Each entry in this listing needs to be written out again, word for word.

■ **SOURCE MATERIAL**:

----------

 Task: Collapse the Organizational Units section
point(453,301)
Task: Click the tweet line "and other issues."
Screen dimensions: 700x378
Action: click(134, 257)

----------

■ **OUTPUT OF THE EXERCISE**:
 Task: Collapse the Organizational Units section
point(453,301)
Task: Click the tweet line "and other issues."
Screen dimensions: 700x378
Action: click(134, 257)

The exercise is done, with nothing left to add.